Lucky me needs Proxmox only for self-hosting and loves it :)
Okay, who messed with the Network Switches?
It's always DNS™
AWS salespeople, meeting customers today.
Today should have been easy for them tbh. "See? That's why you should pay us more money to have active infra on our other regions to failover to!"
I hardly noticed. When I look at the shit companies that are affected I'm happy I'm not their customer.
"Sir. Sir? Sir. (sigh) have you tried turning the internet off and on again?"
I have ZERO sympathy for companies whose services are affected by this. Because seriously, fuck Amazon.
The laundry room monitor in my building went down lol... (The monitor being the thing that lets you check a website to see if any of the machines are free or when they're done, etc.)
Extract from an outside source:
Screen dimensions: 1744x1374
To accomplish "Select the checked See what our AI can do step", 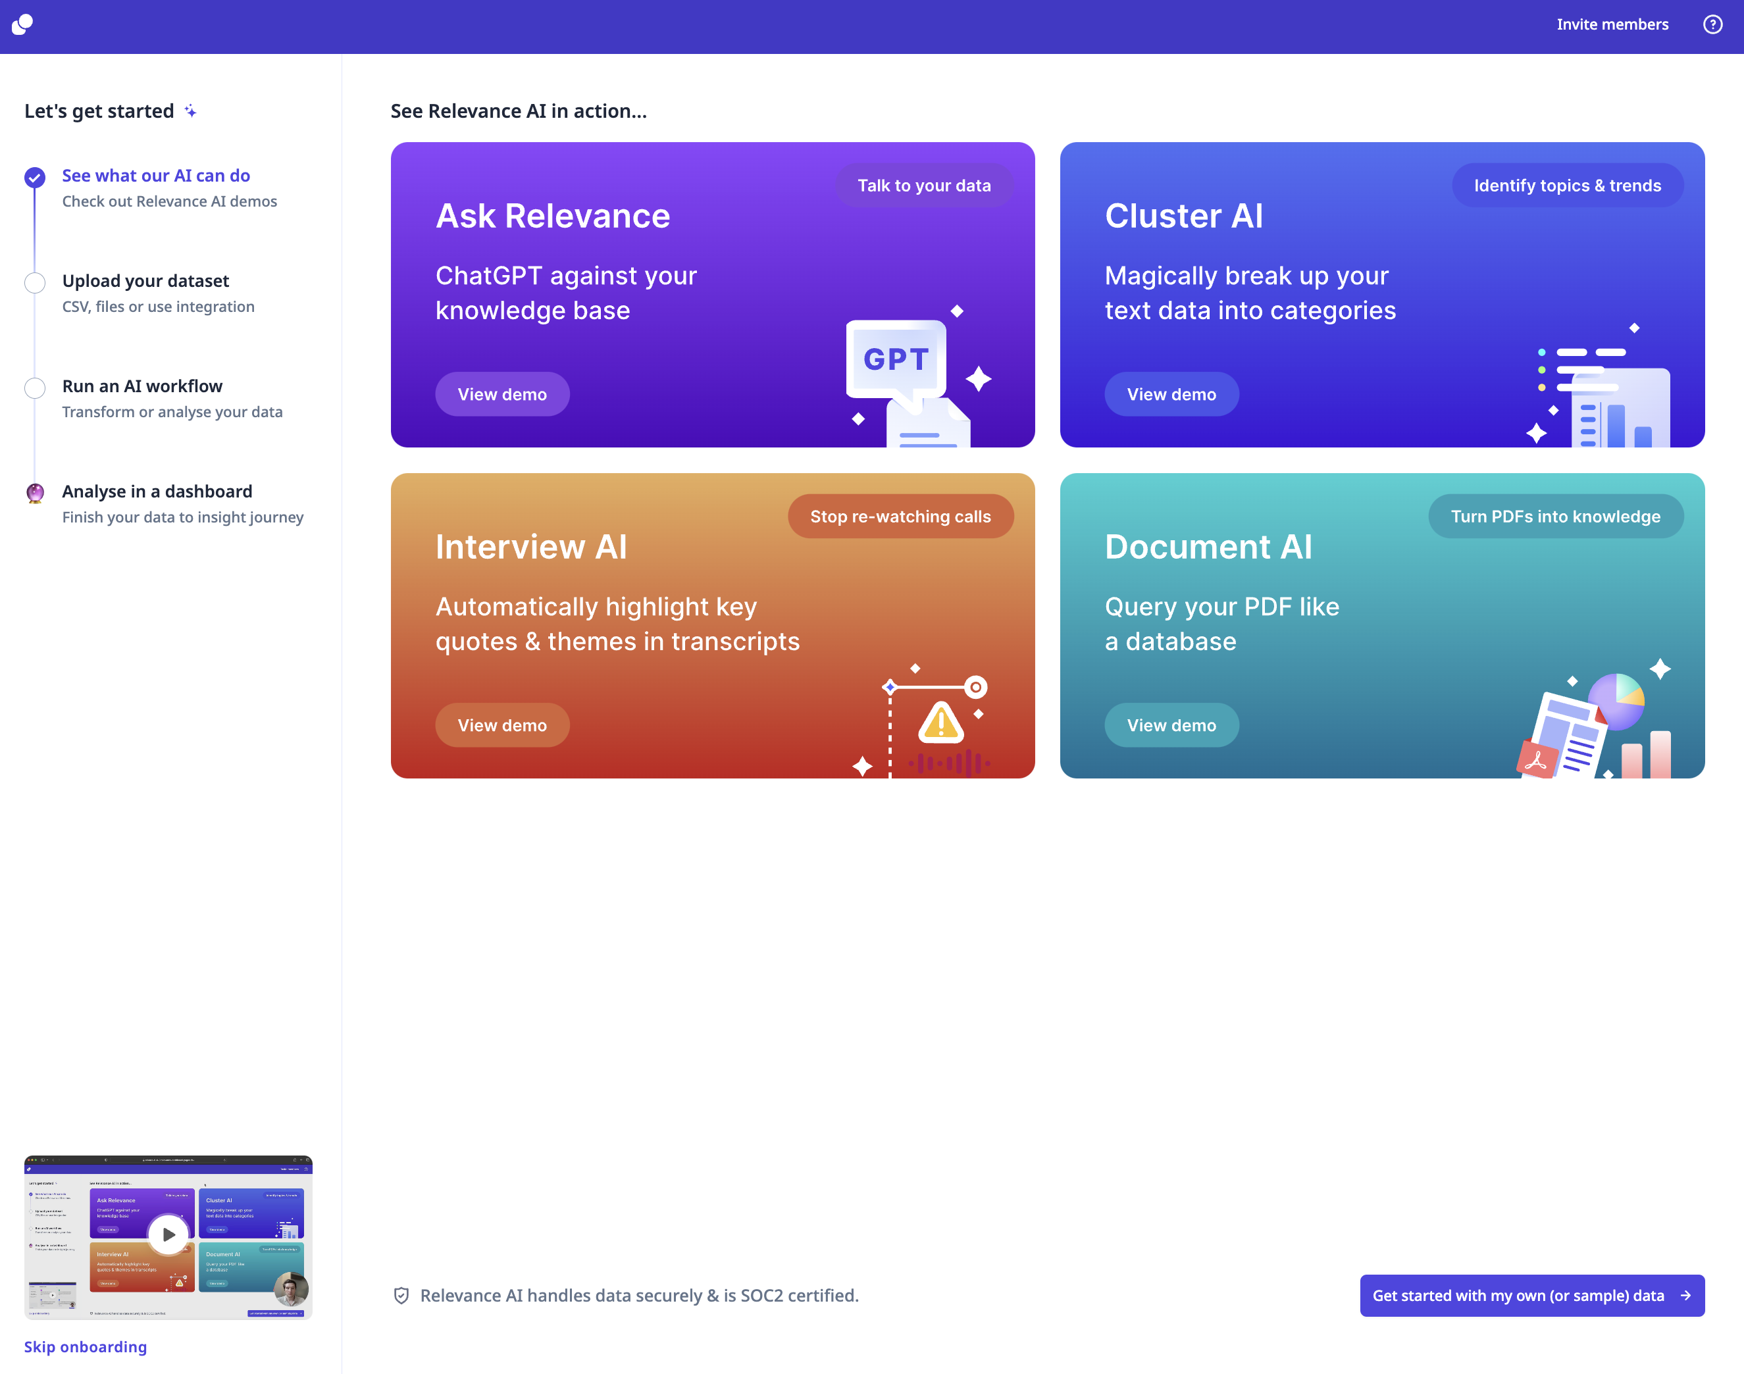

It's almost like we shouldn't rely on just a few central sites. And that everything should be democratized and federated.
I2P
https://geti2p.net/en/
Basically, what if the entire internet was torrents, everyone was seeding / routing to everyone else, oh and also its more private/secure than Tor or VPNs?
Downside is it is quite slow... but if it caught on more widely, that could alleviate somewhat.
I think I’d really need to know how “somewhat” alleviated it is to have any interest, given the status quo is like, a second.